Please transcribe, word for word, only the lines from the one containing "Given: Click the Browse button" through the last line of the records below, both included, and leave out every picture.

• • • • •

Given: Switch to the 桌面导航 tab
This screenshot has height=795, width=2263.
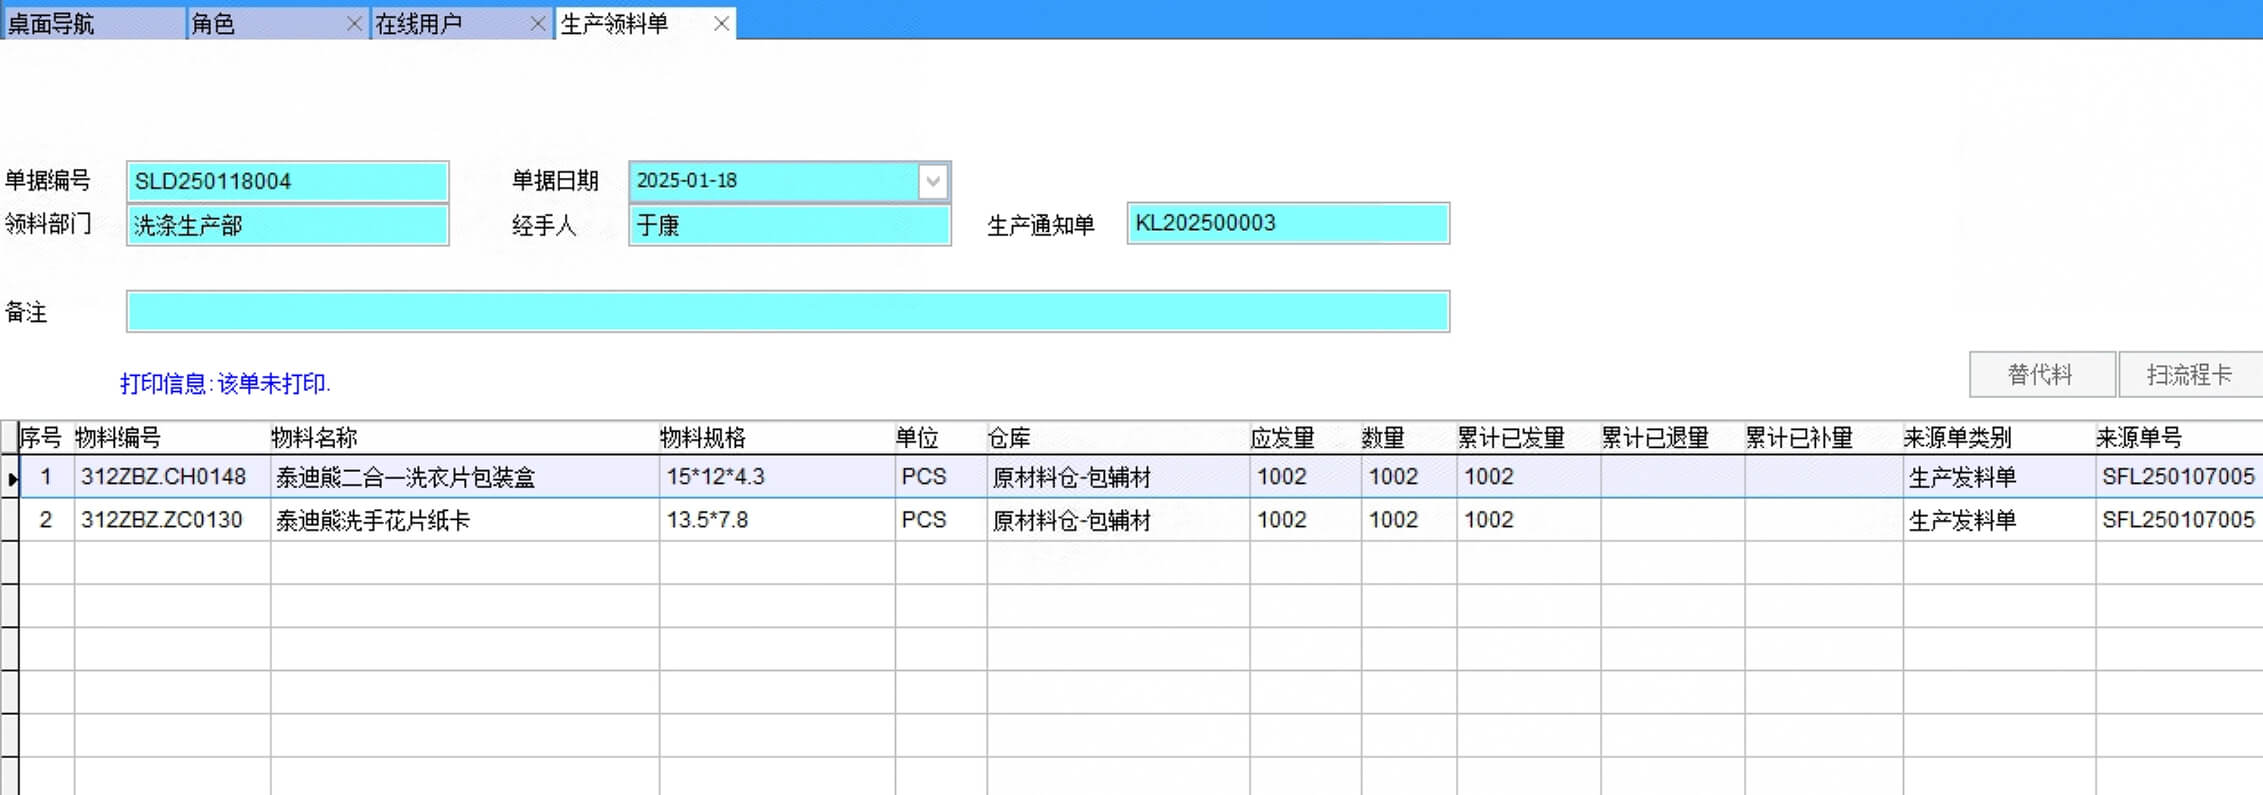Looking at the screenshot, I should click(x=90, y=24).
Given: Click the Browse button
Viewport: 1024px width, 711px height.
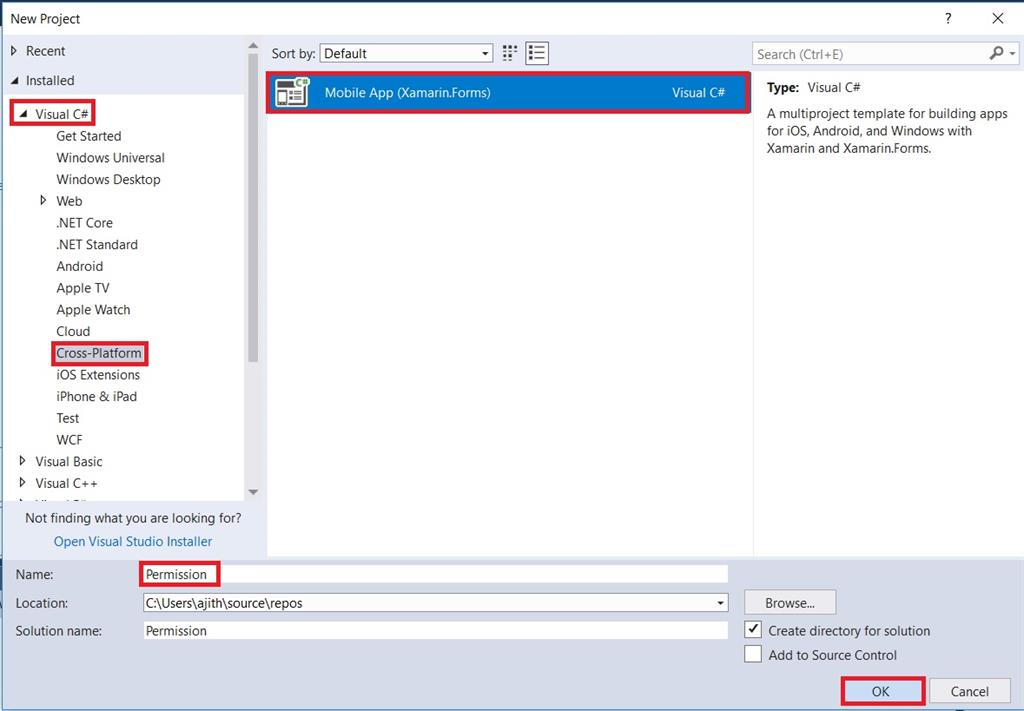Looking at the screenshot, I should click(789, 602).
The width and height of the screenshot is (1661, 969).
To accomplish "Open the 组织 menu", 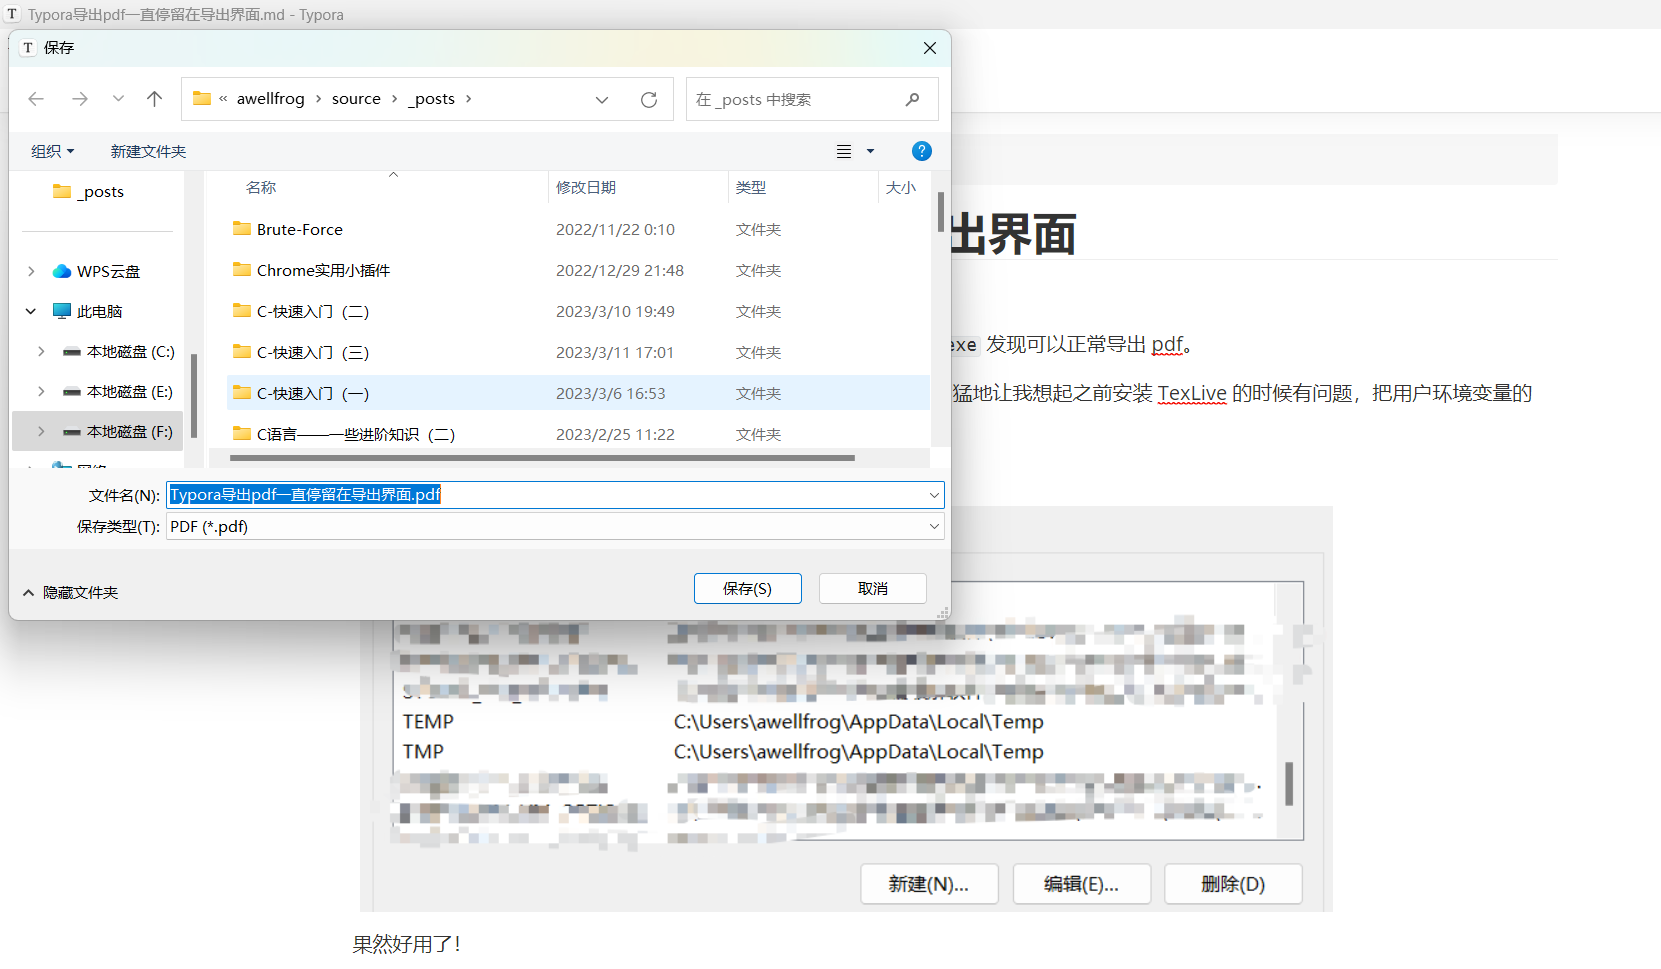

• • • • •

# Exercise solution
Given: Click the Browse button
Viewport: 1024px width, 711px height.
Looking at the screenshot, I should click(789, 602).
The width and height of the screenshot is (1661, 969).
To accomplish "Open the 组织 menu", 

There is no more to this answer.